To render nerve cells sensitive to light, they are genetically engineered to express a protein adapted from green algae. When these modified nerve cells are exposed to light via the fiber-optic implant, the protein stimulates electrical activity within the cell that spreads to the next nerve cell in the circuit. Thus the researchers are able to control the activity of specific nerve circuits with millisecond accuracy and study the effects.
The technology of optogenetics was used by Michael Hausser and colleagues at University College London to probe the mechanism of memory storage in mice. By using genetic engineering techniques, the researchers made the light-sensitive protein to be expressed only in the nerve cells of the hippocampus that were triggered during the process of memory formation. Then they taught the mice to be scared of a certain sound by pairing it with an electric shock. The sound caused the animals to freeze in fear and stimulated the production of the protein in the activated neurons.

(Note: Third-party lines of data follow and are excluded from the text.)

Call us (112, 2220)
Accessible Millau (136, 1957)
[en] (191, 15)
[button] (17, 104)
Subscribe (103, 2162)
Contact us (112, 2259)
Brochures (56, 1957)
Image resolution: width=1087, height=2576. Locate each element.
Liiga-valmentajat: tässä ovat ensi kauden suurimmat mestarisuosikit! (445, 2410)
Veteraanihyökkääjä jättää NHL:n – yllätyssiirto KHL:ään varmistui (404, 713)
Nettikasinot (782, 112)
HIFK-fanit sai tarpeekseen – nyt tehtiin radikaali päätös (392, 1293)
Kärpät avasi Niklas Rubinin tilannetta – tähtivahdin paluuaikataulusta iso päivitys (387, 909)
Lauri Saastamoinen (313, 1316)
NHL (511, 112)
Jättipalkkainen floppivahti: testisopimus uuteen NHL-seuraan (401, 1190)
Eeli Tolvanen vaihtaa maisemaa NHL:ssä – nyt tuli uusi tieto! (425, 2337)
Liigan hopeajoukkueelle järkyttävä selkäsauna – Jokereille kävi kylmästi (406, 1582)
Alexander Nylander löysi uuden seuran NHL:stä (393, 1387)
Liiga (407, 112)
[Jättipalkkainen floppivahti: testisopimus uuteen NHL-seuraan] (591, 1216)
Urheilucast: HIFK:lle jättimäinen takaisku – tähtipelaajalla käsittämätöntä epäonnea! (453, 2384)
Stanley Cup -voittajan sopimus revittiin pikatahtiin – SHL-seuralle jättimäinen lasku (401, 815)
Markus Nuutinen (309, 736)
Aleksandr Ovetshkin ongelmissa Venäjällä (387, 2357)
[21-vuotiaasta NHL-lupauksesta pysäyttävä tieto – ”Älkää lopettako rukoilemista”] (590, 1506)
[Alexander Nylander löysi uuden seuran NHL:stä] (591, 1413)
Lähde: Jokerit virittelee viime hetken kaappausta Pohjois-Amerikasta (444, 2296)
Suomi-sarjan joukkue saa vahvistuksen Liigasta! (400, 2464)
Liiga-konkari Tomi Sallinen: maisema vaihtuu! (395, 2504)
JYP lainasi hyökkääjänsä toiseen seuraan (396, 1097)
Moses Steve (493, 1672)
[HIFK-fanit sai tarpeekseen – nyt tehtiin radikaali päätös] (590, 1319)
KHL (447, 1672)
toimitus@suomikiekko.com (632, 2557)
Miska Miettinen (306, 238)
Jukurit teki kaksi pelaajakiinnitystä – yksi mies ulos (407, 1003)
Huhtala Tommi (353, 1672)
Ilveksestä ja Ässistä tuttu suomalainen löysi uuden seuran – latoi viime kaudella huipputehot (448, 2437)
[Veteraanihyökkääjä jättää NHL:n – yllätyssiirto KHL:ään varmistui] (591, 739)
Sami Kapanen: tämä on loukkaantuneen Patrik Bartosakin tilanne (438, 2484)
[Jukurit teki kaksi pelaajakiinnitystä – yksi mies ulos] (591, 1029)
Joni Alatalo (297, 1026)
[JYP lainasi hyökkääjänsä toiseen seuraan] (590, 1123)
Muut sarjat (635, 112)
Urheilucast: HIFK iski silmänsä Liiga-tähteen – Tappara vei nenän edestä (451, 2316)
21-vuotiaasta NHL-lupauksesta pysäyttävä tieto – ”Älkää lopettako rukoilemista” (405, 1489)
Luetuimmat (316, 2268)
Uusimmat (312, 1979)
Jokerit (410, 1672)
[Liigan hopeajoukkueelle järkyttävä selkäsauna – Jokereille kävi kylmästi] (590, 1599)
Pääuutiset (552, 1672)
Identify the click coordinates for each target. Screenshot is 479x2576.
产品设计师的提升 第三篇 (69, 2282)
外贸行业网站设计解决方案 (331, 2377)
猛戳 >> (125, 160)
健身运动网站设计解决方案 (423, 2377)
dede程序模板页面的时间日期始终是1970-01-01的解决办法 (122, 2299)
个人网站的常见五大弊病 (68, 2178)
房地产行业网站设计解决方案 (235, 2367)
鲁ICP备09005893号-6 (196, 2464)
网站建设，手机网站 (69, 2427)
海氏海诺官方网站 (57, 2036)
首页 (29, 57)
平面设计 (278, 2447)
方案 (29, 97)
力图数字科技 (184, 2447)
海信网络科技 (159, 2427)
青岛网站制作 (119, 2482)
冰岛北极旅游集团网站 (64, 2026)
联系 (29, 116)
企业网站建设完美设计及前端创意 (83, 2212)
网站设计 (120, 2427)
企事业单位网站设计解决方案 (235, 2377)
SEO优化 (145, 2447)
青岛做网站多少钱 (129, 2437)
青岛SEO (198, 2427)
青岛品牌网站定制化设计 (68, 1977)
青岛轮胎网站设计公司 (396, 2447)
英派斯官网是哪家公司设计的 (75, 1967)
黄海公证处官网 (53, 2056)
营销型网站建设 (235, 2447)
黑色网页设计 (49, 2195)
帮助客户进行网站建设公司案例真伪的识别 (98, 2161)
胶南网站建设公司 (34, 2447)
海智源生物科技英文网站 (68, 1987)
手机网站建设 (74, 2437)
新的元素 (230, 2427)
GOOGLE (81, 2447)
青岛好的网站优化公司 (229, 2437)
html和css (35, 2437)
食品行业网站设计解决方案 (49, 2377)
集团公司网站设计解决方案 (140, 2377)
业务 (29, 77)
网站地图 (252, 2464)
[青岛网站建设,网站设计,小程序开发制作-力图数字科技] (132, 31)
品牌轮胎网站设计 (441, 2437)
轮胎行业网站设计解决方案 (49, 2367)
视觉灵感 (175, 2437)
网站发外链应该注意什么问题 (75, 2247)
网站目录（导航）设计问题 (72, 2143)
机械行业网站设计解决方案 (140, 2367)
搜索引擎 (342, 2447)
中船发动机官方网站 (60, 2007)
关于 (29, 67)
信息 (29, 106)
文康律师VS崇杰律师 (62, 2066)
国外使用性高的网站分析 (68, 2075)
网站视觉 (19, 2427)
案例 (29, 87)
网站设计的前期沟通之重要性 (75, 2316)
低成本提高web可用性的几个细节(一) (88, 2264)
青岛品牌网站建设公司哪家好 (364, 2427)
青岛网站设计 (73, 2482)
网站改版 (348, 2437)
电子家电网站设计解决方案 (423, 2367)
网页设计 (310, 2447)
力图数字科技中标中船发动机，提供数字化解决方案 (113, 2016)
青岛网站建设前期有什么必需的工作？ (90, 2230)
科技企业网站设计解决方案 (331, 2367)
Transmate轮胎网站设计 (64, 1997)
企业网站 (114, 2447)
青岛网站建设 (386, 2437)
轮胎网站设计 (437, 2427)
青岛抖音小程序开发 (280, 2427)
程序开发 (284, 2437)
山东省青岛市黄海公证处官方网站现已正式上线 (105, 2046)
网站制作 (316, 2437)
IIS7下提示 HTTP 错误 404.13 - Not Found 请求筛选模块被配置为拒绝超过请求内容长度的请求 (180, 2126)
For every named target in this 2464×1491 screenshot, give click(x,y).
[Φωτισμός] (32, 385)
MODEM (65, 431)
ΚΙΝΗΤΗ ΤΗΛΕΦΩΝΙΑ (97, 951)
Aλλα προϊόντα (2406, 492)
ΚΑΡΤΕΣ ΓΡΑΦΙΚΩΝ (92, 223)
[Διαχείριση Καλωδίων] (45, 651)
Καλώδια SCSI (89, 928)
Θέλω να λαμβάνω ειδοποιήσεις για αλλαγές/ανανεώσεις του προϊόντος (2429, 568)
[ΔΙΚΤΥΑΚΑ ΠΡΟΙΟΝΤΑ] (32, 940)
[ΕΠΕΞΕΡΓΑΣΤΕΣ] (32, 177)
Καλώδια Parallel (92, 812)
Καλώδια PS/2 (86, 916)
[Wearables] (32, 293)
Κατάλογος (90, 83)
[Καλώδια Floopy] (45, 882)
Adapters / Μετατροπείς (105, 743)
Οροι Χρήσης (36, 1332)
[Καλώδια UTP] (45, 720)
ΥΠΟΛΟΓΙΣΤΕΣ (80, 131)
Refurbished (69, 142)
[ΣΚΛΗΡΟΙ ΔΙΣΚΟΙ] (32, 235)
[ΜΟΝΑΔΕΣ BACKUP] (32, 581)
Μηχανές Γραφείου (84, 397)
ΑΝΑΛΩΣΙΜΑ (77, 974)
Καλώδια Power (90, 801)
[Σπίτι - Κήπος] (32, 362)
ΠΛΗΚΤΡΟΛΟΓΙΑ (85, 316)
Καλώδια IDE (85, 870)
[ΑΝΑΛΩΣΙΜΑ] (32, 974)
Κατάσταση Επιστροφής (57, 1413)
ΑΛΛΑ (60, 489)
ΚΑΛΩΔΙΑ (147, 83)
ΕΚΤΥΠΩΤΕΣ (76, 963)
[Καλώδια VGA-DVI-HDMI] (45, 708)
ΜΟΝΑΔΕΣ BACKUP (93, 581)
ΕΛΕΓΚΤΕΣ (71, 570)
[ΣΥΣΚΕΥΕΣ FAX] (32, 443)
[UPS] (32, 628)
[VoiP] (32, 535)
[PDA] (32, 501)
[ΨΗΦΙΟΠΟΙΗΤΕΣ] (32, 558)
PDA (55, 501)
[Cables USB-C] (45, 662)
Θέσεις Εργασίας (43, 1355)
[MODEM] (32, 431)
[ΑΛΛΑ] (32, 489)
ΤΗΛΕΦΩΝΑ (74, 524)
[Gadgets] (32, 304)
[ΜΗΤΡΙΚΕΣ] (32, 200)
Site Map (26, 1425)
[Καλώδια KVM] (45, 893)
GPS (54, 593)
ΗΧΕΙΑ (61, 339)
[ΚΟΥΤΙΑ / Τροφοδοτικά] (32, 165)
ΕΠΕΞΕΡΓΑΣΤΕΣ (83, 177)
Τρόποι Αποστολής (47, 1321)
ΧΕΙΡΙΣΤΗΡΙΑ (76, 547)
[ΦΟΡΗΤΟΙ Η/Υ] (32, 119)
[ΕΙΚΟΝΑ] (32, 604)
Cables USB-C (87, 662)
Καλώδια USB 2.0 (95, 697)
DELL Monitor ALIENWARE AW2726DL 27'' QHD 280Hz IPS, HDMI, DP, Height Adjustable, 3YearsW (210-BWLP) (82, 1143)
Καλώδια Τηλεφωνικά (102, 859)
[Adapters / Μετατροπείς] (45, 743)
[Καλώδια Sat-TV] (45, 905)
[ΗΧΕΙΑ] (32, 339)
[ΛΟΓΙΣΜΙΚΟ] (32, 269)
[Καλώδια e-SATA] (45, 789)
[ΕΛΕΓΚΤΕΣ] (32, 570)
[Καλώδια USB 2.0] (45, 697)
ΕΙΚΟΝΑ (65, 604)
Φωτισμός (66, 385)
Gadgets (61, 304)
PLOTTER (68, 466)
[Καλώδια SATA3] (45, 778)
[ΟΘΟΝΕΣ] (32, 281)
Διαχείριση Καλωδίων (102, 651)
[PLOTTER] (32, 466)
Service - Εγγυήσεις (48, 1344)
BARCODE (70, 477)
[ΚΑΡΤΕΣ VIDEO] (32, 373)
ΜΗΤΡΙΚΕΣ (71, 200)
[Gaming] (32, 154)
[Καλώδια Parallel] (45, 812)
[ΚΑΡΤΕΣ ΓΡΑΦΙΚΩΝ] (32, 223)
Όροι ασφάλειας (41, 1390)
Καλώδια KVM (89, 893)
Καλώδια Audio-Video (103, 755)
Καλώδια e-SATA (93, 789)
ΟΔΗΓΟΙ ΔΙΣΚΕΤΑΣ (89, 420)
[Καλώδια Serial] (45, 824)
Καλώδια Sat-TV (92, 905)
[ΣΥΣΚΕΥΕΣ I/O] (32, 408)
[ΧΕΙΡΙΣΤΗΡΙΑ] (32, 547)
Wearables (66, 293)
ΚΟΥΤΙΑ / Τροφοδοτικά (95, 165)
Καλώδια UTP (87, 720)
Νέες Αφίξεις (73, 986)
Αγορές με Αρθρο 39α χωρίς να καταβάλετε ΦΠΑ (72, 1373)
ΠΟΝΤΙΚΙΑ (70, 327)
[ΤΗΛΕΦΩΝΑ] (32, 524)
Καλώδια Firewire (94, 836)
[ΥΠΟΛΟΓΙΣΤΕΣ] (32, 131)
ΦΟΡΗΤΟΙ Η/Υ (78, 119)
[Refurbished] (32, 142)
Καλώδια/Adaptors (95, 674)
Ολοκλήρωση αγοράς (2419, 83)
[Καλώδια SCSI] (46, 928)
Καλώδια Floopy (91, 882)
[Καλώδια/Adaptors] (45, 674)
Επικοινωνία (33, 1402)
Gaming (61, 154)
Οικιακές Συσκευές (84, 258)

The following day, the researchers subjected the hippocamal tissues of the mice to blue light. This led to the activation of the specific cells that fired during memory formation the previous day, causing the mice to respond to light in fear, rather than to the sound. These cells were then labeled using a fluorescent marker which allows the researchers to quantify the number of cells involved in the formation of the memory.
Optogenetics has been used in advancing the basic scientific understanding of the effects of certain cell types on the function of neural circuits in vivo. The technology has also paved the way for studies to find key insights into Parkinson’s disease. In studying the brain circuits involved in this disease, Deisseroth and his team discovered that they could relieve the motor deficits in animals with Parkinson’s like symptoms by activating neural targets located nearer the surface of the brain.
Other recent studies using optogenetics provided insights into neural codes playing significant roles in various neurological and psychiatric disorders such as autism, schizophrenia, drug abuse, anxiety, and depression.
Herbert Covington, a researcher in Eric Nestler’s lab at Mount Sinai School of Medicine, in New York, used optogenetics to treat stressed mice. He genetically engineered nerve cells in the prefrontal cortex of stressed mice to become responsive to light. Then he activated the nerve cells of the mice by using light shone in a manner similar to that observed in healthy mice exploring a new environment. The light treatment caused the previously fearful animals to interact with other mice, much like antidepressants. These findings might eventually allow researchers to develop treatments that target specific aspects of the disease.
Although it is still unclear whether optogenetics will turn out to be a treatment itself or whether it will play a major role in providing a better understanding of a disease process, it has certainly become a very important technology in the field of neuroscience. The potential of this technology in the field of therapeutics is already being investigated by Ed Boyden at MIT, who worked with Deisseroth in the 2005 investigation. He has launched a startup to utilize optogenetics as a way of restoring eyesight to people with vision disorders by rendering damaged retinal cells responsive to light.